▸ **Collection entries**
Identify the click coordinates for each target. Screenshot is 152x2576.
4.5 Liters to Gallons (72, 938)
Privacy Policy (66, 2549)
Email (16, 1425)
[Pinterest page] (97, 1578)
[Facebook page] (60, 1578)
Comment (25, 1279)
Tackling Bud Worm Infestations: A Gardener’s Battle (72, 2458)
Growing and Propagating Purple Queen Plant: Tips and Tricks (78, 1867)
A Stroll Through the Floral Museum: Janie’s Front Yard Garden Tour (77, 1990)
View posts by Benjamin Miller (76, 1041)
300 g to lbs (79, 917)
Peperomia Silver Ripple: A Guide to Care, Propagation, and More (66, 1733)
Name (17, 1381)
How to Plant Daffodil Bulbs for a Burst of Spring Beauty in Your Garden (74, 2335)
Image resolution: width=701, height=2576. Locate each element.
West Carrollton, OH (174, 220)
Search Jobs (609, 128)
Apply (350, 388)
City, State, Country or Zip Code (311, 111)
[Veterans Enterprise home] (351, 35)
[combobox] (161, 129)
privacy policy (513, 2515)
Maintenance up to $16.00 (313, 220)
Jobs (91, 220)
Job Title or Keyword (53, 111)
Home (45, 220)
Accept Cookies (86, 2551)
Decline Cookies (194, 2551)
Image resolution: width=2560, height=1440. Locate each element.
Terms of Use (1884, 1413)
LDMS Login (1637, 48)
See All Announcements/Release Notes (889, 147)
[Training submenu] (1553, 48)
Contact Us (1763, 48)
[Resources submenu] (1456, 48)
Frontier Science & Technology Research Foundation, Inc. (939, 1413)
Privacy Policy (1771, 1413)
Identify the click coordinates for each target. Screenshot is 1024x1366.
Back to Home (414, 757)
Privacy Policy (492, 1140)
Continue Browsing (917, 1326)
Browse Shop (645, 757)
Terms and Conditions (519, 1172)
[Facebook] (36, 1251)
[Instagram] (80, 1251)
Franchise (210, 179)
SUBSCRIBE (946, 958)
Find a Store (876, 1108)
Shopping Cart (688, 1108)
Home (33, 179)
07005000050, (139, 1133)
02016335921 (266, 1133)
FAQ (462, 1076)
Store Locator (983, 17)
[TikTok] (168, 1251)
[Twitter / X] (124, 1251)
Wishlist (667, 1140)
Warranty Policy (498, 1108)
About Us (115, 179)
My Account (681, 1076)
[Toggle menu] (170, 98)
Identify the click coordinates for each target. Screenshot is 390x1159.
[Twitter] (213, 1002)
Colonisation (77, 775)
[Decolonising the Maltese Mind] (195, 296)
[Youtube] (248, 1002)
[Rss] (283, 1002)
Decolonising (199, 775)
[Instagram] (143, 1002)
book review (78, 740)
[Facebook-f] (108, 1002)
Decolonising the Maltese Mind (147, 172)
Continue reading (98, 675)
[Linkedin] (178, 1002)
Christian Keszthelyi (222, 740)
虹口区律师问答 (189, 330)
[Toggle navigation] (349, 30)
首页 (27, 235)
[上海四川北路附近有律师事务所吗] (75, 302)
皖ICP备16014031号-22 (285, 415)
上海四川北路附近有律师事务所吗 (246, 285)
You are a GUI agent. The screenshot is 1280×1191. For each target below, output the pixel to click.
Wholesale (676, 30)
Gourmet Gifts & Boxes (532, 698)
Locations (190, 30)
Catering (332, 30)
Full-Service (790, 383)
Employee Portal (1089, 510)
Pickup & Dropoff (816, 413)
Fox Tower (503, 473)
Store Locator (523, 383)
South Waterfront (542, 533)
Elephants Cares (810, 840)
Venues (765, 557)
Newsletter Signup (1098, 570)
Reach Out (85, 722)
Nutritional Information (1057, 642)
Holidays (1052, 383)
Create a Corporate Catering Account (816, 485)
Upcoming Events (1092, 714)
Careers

▸ **Work request**
For each line of the entries that includes "Image", show that line.

▸ **Solution**
Image resolution: width=701, height=2576. Locate each element.
Image resolution: width=2560, height=1440. Locate each element.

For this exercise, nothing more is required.